The advice Sophie has on how to go about such things is correct: even your pseudo- or semi-anonymous name can run your butt into real life problems if you post from it at any point, in posts locked or unlocked, that your real name is, say, John Smith and/or that your home address is 123 Any St in Ohio and/or your phone # is bla-blah-blah and/or that you work for ThisEmployer at ThatLocation, or so on.
Similarly, if your DW is named pseudo-anonymous.dreamwidth.org but on your profile you give out the email address email@example.com, then seriously, you might as well just get a rename token and change your journal's name to johnsmith.
If you want to remain semi-anonymous, then yes, put your real and not-real names into separate baskets, and make sure those baskets don't even touch. If you don't care so much if your real and semi-anonymous worlds collide, then no one else should, either. Keep an eye on things to make sure it's not causing issues you might not otherwise be aware of, but do what feels best - and safest - for you.
If you're asking if I've been lax about keeping real and semi-anonymous names in separate baskets, the answer is yes. I once used my first personal, non-AOL email address on Anti-AOL's profile page - "personal" as in my best friend and boyfriend both emailed me on it, and one of those people had no idea about my "AOL can blow me" blog for a good five years, until it finally hit me he's going to Google my email address someday so I'm just gonna kind of casually mention that I own this stupid thing now and get it over with.

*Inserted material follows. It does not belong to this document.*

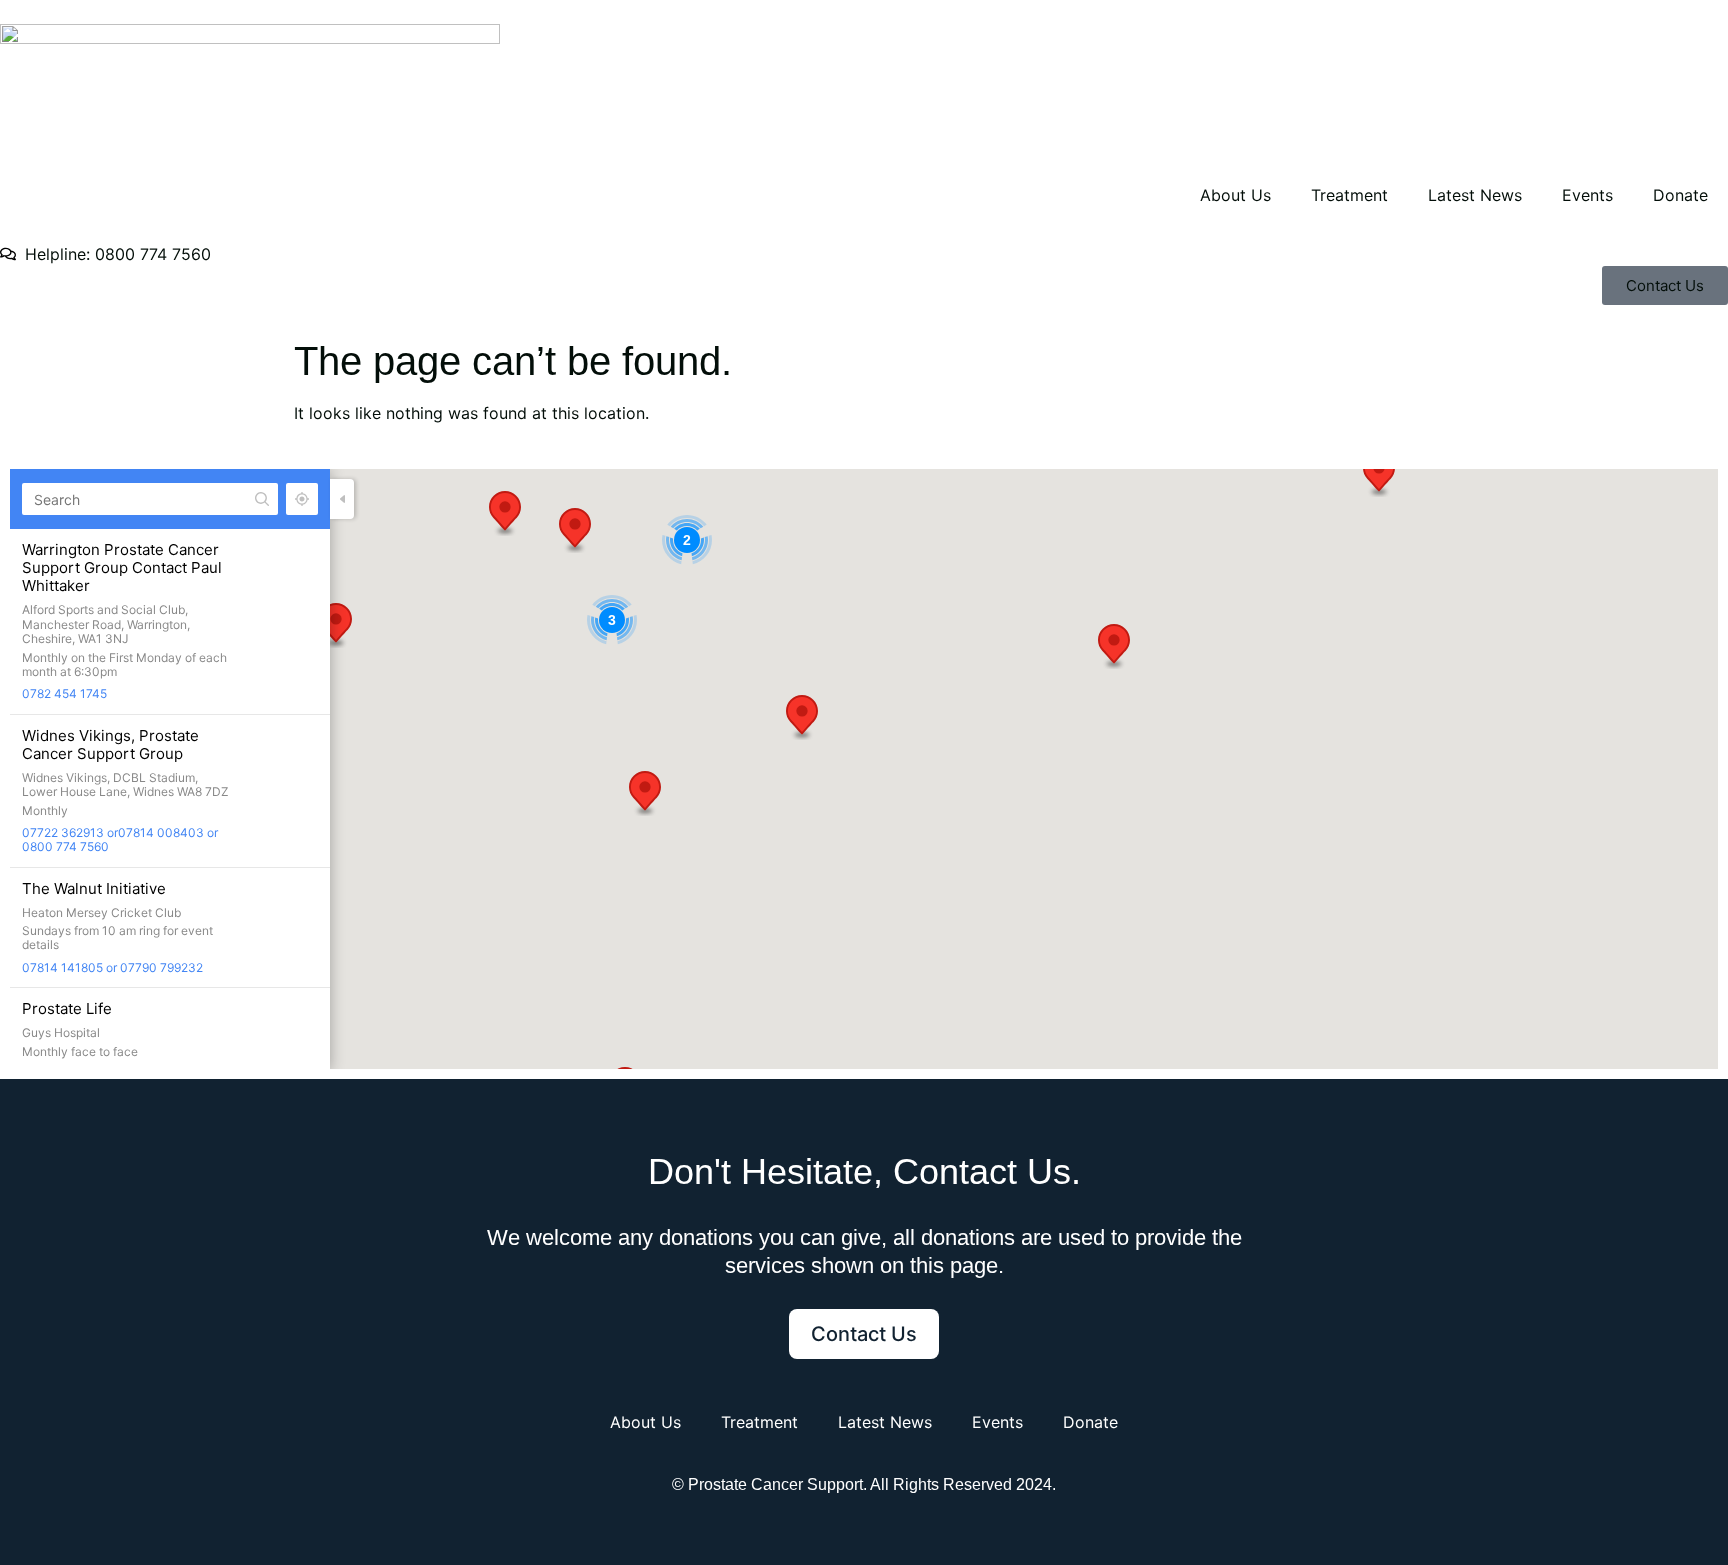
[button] (336, 625)
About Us (1235, 195)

I've performed other acts of stupidity, the worst being giving my name to a well-known blogger who turned on me shortly thereafter and probably turned half of a certain city in CA on me as well (and yes, this isn't the first time I've mentioned that, but it's probably the first time I'm not going to delete the mere mention of it).

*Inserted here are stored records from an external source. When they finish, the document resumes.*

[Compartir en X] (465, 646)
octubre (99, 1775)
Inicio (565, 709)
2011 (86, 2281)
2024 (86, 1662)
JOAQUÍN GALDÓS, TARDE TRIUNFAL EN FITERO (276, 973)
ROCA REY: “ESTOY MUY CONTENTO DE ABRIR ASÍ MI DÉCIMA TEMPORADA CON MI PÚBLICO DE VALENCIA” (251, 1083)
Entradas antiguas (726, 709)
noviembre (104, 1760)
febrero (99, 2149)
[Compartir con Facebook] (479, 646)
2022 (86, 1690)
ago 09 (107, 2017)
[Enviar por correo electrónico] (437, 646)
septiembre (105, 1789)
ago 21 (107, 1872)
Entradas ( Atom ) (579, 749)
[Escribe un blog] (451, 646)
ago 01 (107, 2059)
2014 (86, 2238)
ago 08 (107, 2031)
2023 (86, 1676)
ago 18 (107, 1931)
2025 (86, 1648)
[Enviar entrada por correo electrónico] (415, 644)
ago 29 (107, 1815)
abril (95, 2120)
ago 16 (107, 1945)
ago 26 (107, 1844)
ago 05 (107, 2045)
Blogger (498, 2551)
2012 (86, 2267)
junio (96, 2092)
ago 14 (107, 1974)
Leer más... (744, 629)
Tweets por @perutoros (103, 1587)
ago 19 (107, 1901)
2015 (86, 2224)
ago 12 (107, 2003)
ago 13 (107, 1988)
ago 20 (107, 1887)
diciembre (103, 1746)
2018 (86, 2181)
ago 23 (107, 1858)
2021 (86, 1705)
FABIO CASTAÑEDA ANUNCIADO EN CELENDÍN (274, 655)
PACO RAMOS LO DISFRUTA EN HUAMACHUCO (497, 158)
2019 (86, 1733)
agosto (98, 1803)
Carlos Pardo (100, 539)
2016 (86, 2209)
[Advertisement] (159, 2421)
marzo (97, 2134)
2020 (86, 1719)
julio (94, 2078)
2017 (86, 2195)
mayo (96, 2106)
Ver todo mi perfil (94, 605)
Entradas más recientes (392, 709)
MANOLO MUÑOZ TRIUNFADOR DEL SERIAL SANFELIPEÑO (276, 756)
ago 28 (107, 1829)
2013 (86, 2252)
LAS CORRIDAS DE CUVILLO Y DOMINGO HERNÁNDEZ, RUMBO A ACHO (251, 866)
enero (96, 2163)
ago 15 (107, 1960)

He'd given me his real name - and yes, it was really his real name - I know that because I Googled it and what I found matched unique things he said on his blog under his semi-anon handle quite well. So did the pictures (which proves Sophie's point: it's better to keep your semi-anon space[s] devoid of personal info unless you don't care what people can figure out by looking in Google). We were both kind of hot-headed to begin with and I knew that even going into it, which made the whole thing kind of dumb. I was perfectly naive on how that would turn out.
I've given my real name to other online souls, too. The guy who ran AOL Sucks - the blog? He had my real name (we exchanged emails on and off one summer - but he was pretty cool, overall). The owners of a few older tech blogs have my name - but I got along with them rather well. So did a few former LJ buddies. I don't regret those exchanges for the most part. I simply chose them more carefully in light of my first gaffe.
What my time online has taught me is to be careful - just not too careful. I guard who I am to avoid interference, but I also share as much as I can without knowingly risking unwanted drama from known or unbeknownst weirdos. But I wouldn't want to become too careful since it would probably suck all the joy out of being here.
So I say take any advice you want on being semi- or pseudo-anonymous, but when you start taking so much of it that being online stops feeling good, maybe it's just time to call it quits.